» **課題の指示**:
A. 本文を読み、次の問いに答えなさい。解答にも同じ記号を付けること。
(i) 晴信は板垣に、誰を連れてくるように言ったか。
(ii) 板垣は、どこで誰を倒すために出陣の命を受けたか。
(iii) 小山田は、誰を旗印にして連れて出兵するよう提案したか。
B. 本文の最後の文に続けて、その先を書き進めなさい。

2007-05-04 01:31:53 | S.Chiba
             第17回 「姫の涙」

 今回出番は少ないが、千葉ちゃん板垣の渋い存在感は充分

 しかし今回は、どっしり落ち着いていられない、板垣晴信(市川亀治郎)から、由布姫(柴本幸)つれてくるように言われ、「まさか御側室に?!」と心中は穏やかではない。異議を申し上げても、晴信の決意は、どうやら固そう?!

 甘利(竜雷太)と二人、重臣同士で眉をひそめて話すシーンは、渋くて重厚感たっぷり。諏訪に高遠頼継(上杉祥三)らを倒しに出陣の命を受ける板垣だが、心中は留守中の動向がどうにも気になる?!そこへ、小山田(田辺誠一)が諏訪の正当な後継者として、まだ乳飲み子の寅王丸を旗印にし、連れて出兵するが望ましいと、提案。自ら諭した、戦いぬかねばならぬ戦乱の常だが、板垣の表情がまた曇る

 千葉ちゃん板垣の微妙な表情に、心の中でさぞや葛藤をし難儀しているのでは?微妙な千葉ちゃん板垣の表情に見入ってしまいました。

生データ
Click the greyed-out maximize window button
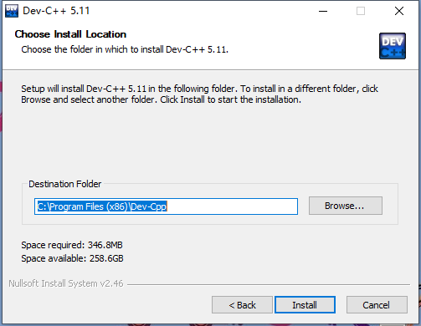421x326 pixels. (361, 11)
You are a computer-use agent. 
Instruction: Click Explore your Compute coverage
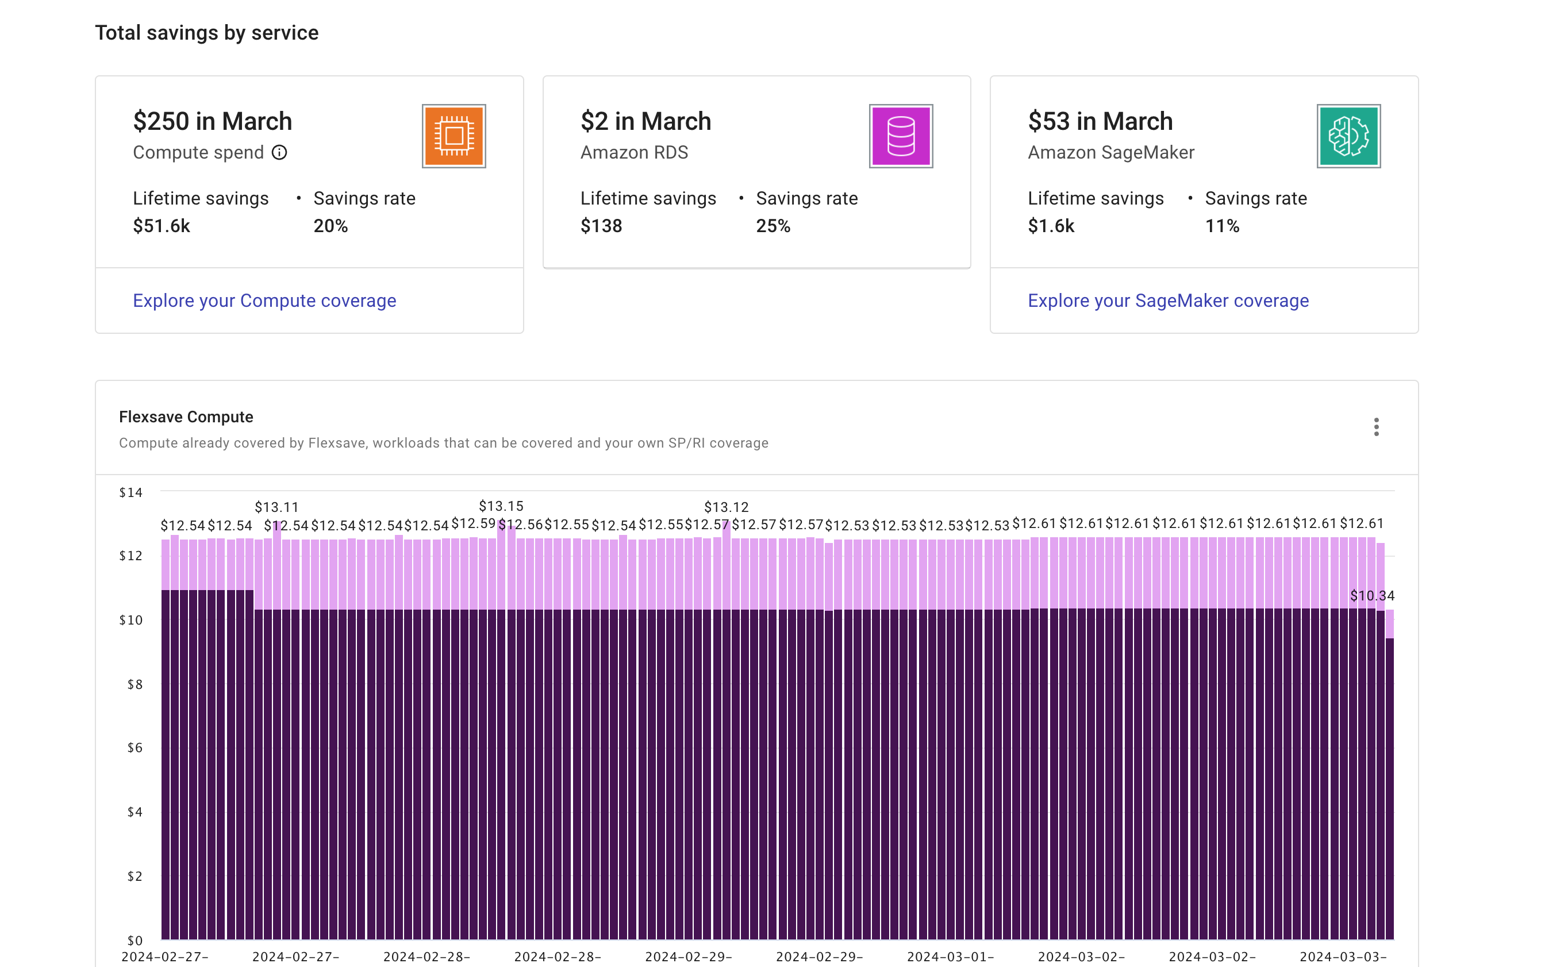[264, 301]
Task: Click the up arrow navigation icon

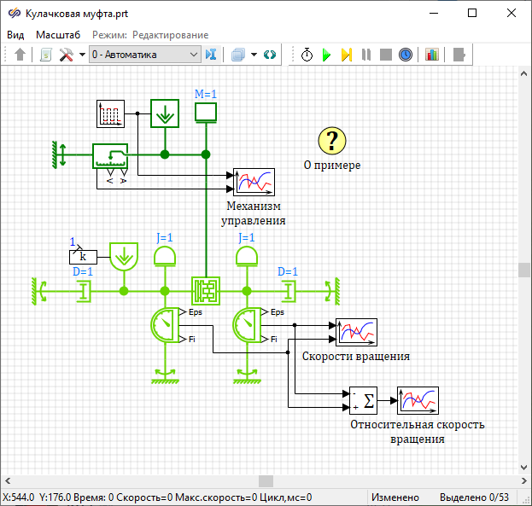Action: tap(20, 55)
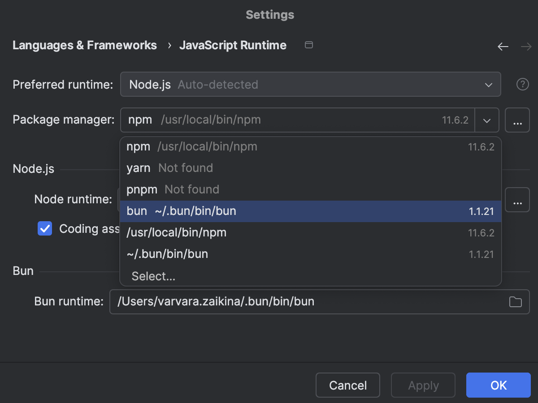Screen dimensions: 538x403
Task: Navigate back using the left arrow icon
Action: (503, 47)
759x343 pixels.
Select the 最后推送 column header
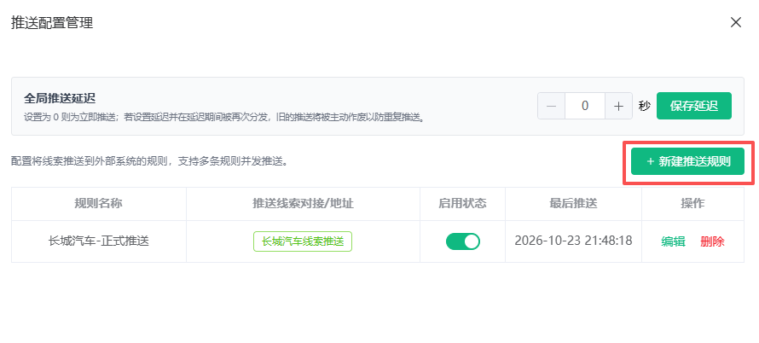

» **解答一覧**:
A.
(i) 由布姫（柴本幸）
(ii) 諏訪で、高遠頼継（上杉祥三）らを倒すため
(iii) まだ乳飲み子の寅王丸

B.
 勘助(内野聖陽)由布姫(柴本幸)の戦いも激しいが、今回の見どころは、禰々(桜井幸子)の嘆き悲しみ、口走る皮肉もまた、悲しみを倍増し涙を誘う。晴信自ら、父の思いがわかったと、母・大井夫人(風吹ジュン)に告白するシーンは、その台詞と共に胸に迫ってきた。

 そしてもう一つの見所は、平蔵(佐藤隆太)と・ヒサ(水川あさみ)の再開のシーン。矢崎十吾郎(岡森諦)に自害すると言うヒサを、もう離さない!ずっとおまもりすると誓う平蔵の姿。勘助は平蔵と同様の思いながら、全く反対の容で思いを伝え行動していく事になる。二人の姿が太陽と月のように思えた瞬間だった。

 次回、遂に由布姫が、晴信らの元へやってくる。複雑な人間模様が見られそう、果たして板垣は、どんな顔をするのだろうか。